С удовольствием пообедав в опустевшем зале, Пуаро согласно графику сменил Гастингса, наблюдавшего за Третьим корпусом. В полночь на пост вновь заступил капитан. В четыре ночи он явился к Пуаро.
– Что с вами, Артур? – воскликнул тот, отметив, что напарник выглядит более чем растерянным.
– Пойдемте в парк, я хочу вам кое-что показать. И больше не спрашивайте меня ни о чем.
Пуаро пожал плечами. Торопясь, оделся, двинулся за Гастингсом, не ставшим его ждать.
Капитан, не обращая внимания на покрывшиеся ледяным хрусталем деревья, повел его, как сыщику показалось, к «Дому с Приведениями». Однако до жилища мадам Пелльтан и ее дочери они не дошли. На полпути к нему Пуаро остановился, как вкопанный:
– О, господи, что это такое?!
Она лежала в снегу, белизной ему не уступая. Обледенелые руки лежали рядом, неестественные в своем самоопределении. Разверстая страшными ударами грудная клетка щетинилась железными ребрами.
– Видите, Пуаро, на лбу у нее нарисован единица с минусом! – подрагивающим перстом указал Гастингс. – Я ж говорил, над нами смеются! Минус единица!
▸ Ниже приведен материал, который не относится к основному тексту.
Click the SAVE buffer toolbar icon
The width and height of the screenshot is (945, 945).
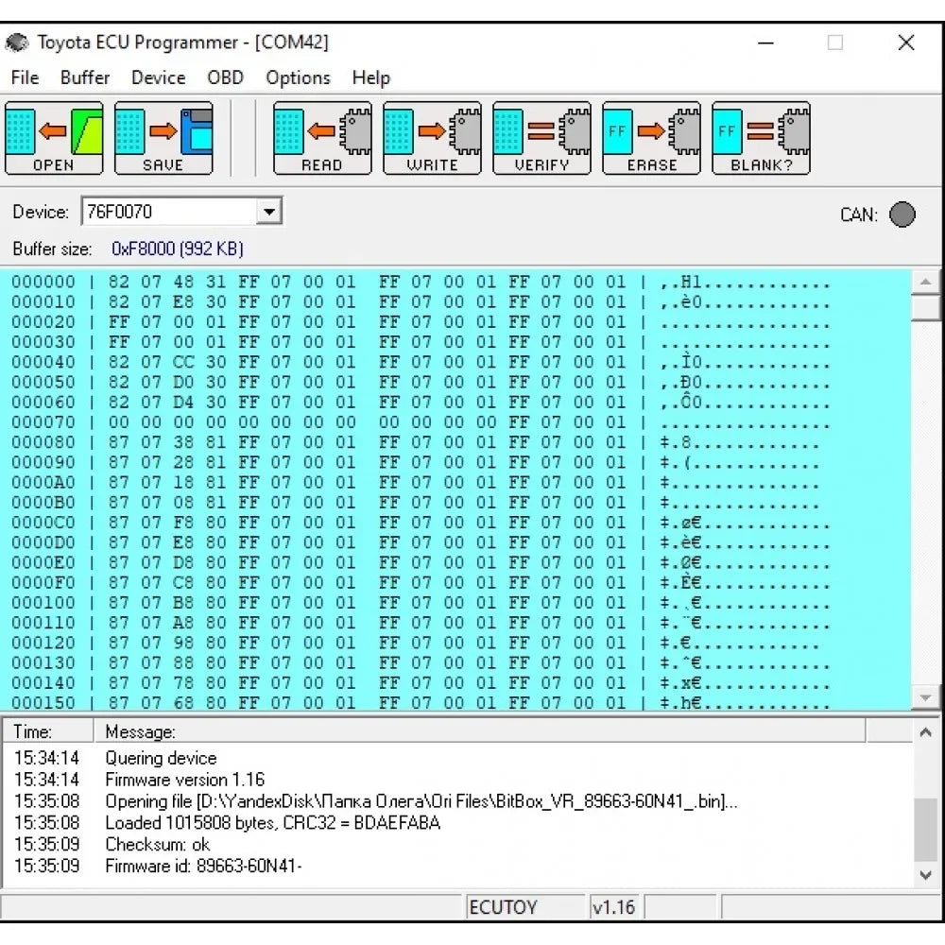[x=163, y=139]
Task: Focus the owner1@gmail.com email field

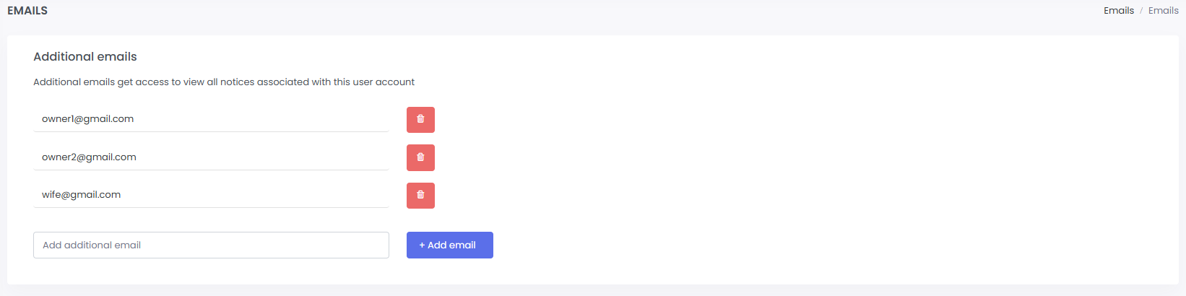Action: [x=211, y=119]
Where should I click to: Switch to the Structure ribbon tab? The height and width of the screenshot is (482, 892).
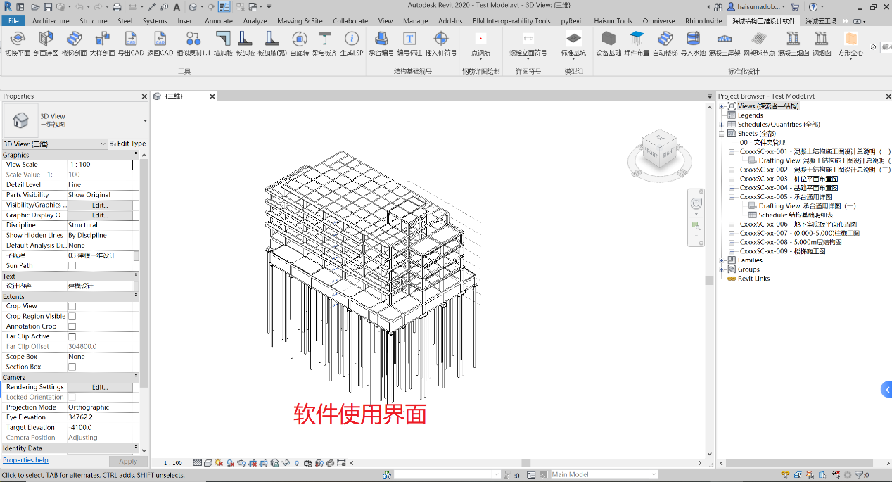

– Шалтай-болтай сидел на стене, Шалтай-болтай свалился во сне… – чтобы успокоиться, продекламировал Пуаро, глядя на единицу с минусом, выведенную на челе низвергнутой Афродиты. – Артур, мне кажется, мы в сумасшедшем доме. Скажите мне, что это не так.
– А мне не кажется, я в этом уверен. Только безумный вандал мог уничтожить статую, которую любили все.
– Я любил…
– Вот-вот.
– Вы считаете, что вандал хотел досадить мне? – пристально посмотрел Пуаро.
– Да. Думаю, найти его сможет любая купюра в сотню франков.
Пуаро задумался. Так думать умел он один. Этот процесс напоминал ему складывание пазла из отдельных фрагментов.
– Помните, Гастингс, вы предлагали мне тайно посетить кабинет профессора? – наконец, проговорил сыщик.
– Помню.
– Тогда этот визит был несвоевременным. Теперь же мы имеем все, что нужно. То есть вопросы, ждущие ответов, раннее утро, крепкий сон у сторожей, и прекрасные отмычки, которые я обнаружил вчера в кармане своего парадного фрака.
– А вы уверены, что они подойдут к дверям профессорского кабинета? В них замок похитрее, чем таковой на дверях «Дома с приведениями».
– Я знакомился на досуге с теорией взлома – ведь эта дисциплина крайне важна для каждого уважающего себя сыщика. И потому скажу, что эти отмычки есть само совершенство.
– Возможно, это так.
– Возможно?! Вы же использовали их? И успешно использовали?
– Этого успеха мне пришлось ждать почти час, – смущенно улыбнулся потомственный аристократ.
– Я подожду вас у себя.
– Не стоит, Гастингс. Идите к себе, примите душ и ложитесь спать.